La micropaleontología, rama que estudia organismos fósiles microscópicos como los conodontos, ha sido atendida principalmente por mujeres en México, mientras que el resto de las especialidades de la paleontología, la geología y las ciencias de la Tierra siguen dominadas por los hombres. Esta particularidad se debe a que la micropaleontología se desarrolla en laboratorios y no en trabajo de campo. Los conodontos, diminutas criaturas marinas extintas cuyos fósiles dentales solo son visibles al microscopio, son una herramienta clave para determinar el potencial de depósitos de petróleo. En México existen pocas investigaciones sobre ellos, y la mayoría han sido realizadas por mujeres.
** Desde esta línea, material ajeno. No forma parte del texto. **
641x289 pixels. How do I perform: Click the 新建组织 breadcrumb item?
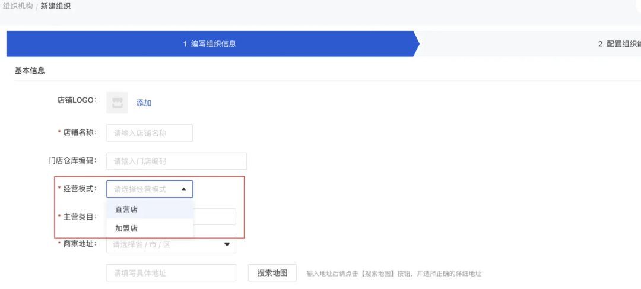tap(56, 6)
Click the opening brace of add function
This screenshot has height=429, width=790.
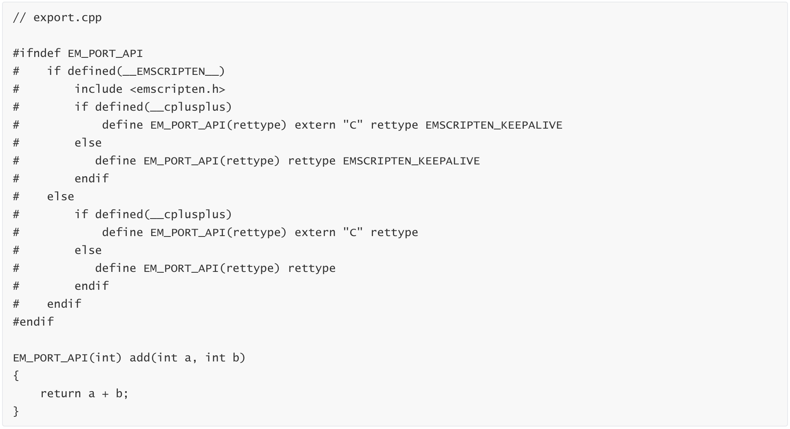(16, 376)
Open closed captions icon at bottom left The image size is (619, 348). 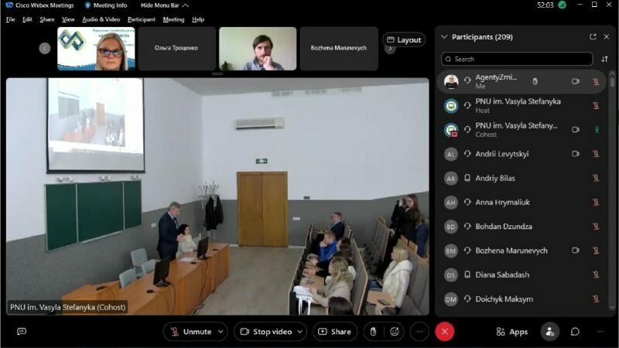[x=22, y=332]
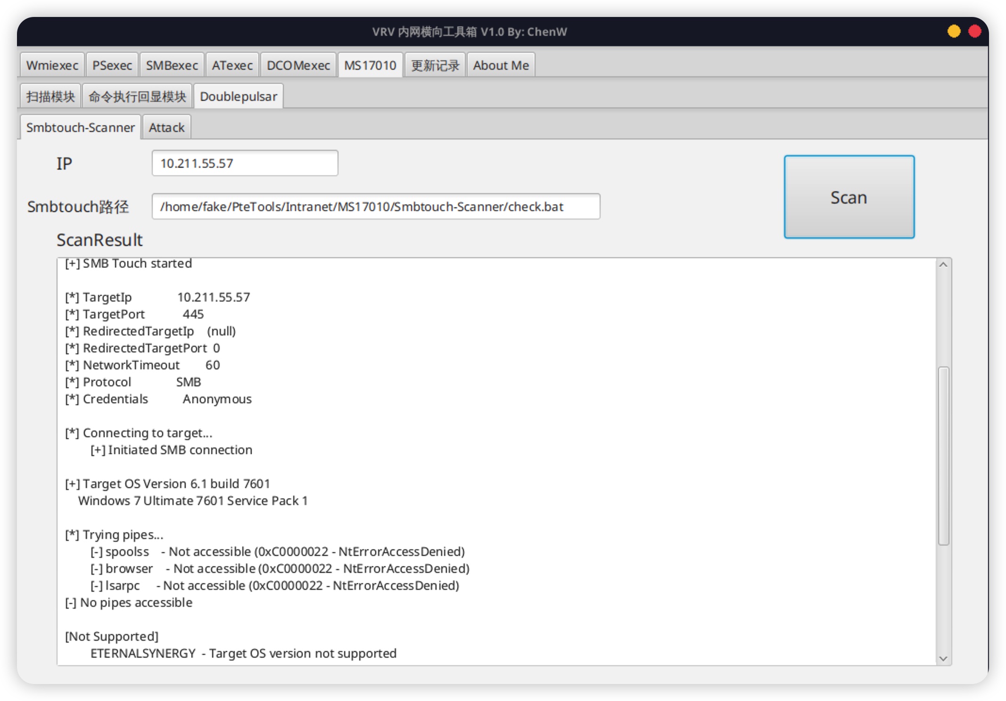Go to the DCOMexec tab

click(x=298, y=65)
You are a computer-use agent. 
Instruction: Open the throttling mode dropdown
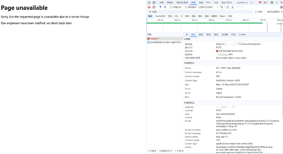coord(208,7)
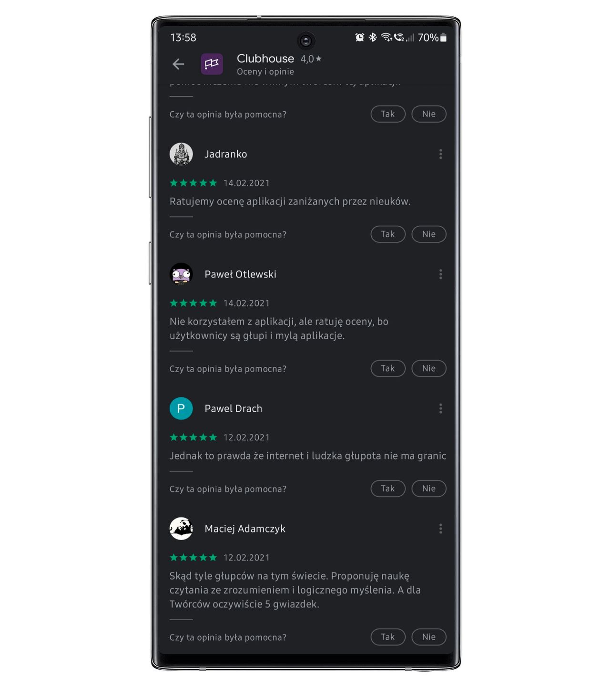Screen dimensions: 610x687
Task: Open options menu for Pawel Drach's review
Action: pyautogui.click(x=440, y=408)
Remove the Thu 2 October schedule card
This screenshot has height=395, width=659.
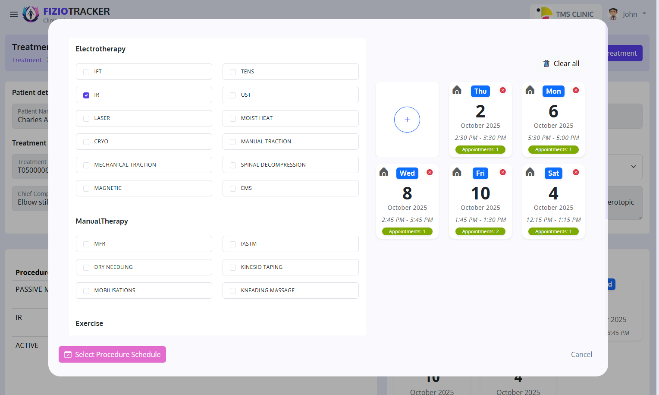(x=502, y=90)
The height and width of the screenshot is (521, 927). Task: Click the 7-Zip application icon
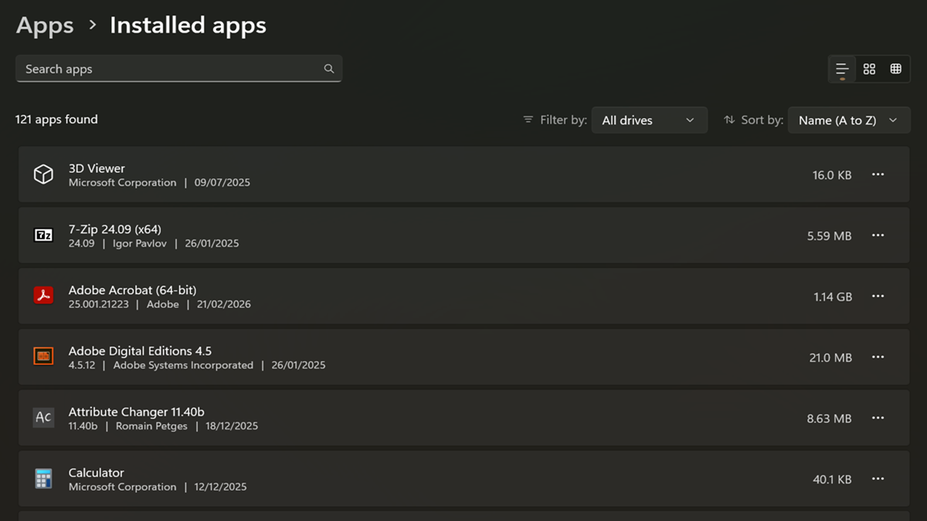click(x=43, y=235)
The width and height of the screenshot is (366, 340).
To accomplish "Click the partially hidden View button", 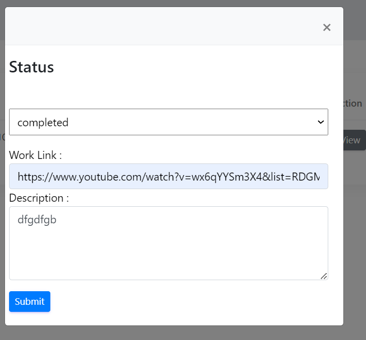I will 354,140.
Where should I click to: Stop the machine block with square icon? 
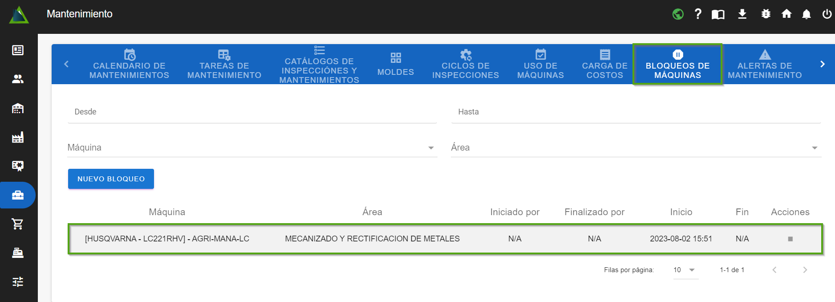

Tres académicas del Instituto de Geología (IGl) de la UNAM, Pilar Navas-Parejo, Sandra Ramos Amézquita y Lucero Morelos Rodríguez, destacaron este panorama durante la Feria Internacional del Libro en el Palacio de Minería. Reconocieron especialmente a Palmira Brunner Liebshard (1940-2018), pionera mexicana en el estudio de conodontos cuyas propuestas siguen vigentes. Un ensayo sobre su trayectoria profesional, que ha quedado parcialmente relegada en la historia, forma parte del número especial 'Mujeres en la paleontología' de la revista Paleontología Mexicana.
Esta edición especial, editada desde 1954 por el IGl de la UNAM y publicada por primera vez en coedición con el Consejo de Paleontología (Conpal) del INAH, busca reconocer a las mujeres que han contribuido a las geociencias. La revista destaca trayectorias como las de Marie Curie o Rosalind Franklin, así como contribuciones de investigadoras menos conocidas. Además, incluye un artículo crítico que analiza 13 libros de divulgación científica publicados en la última década en inglés y español. El estudio revisó 194 científicas agrupadas en 18 disciplinas y detectó un sesgo geográfico y linguístico: solo un 5.7% son de países hispanohablantes (11 científicas: 5 españolas y 6 latinoamericanas).
Otro texto aborda las persistentes desventajas para las mujeres en paleontología: estereotipos de género, desigualdad en financiamiento, escaso acceso a redes académicas y dificultades para equilibrar vida académica y personal. En trabajo de campo enfrentan prejuicios sobre sus capacidades físicas y riesgos en zonas remotas. La editora Sandra Ramos Amézquita anunció un segundo número especial para mediados de 2026 debido al gran volumen material recibido. Eduardo Corona Martínez, presidente del Conpal, afirmó que esta publicación es parte de acciones para reconocer plenamente a las científicas como pares académicas. El primer número especial está en circulación desde enero de 2026 en formato digital gratuito.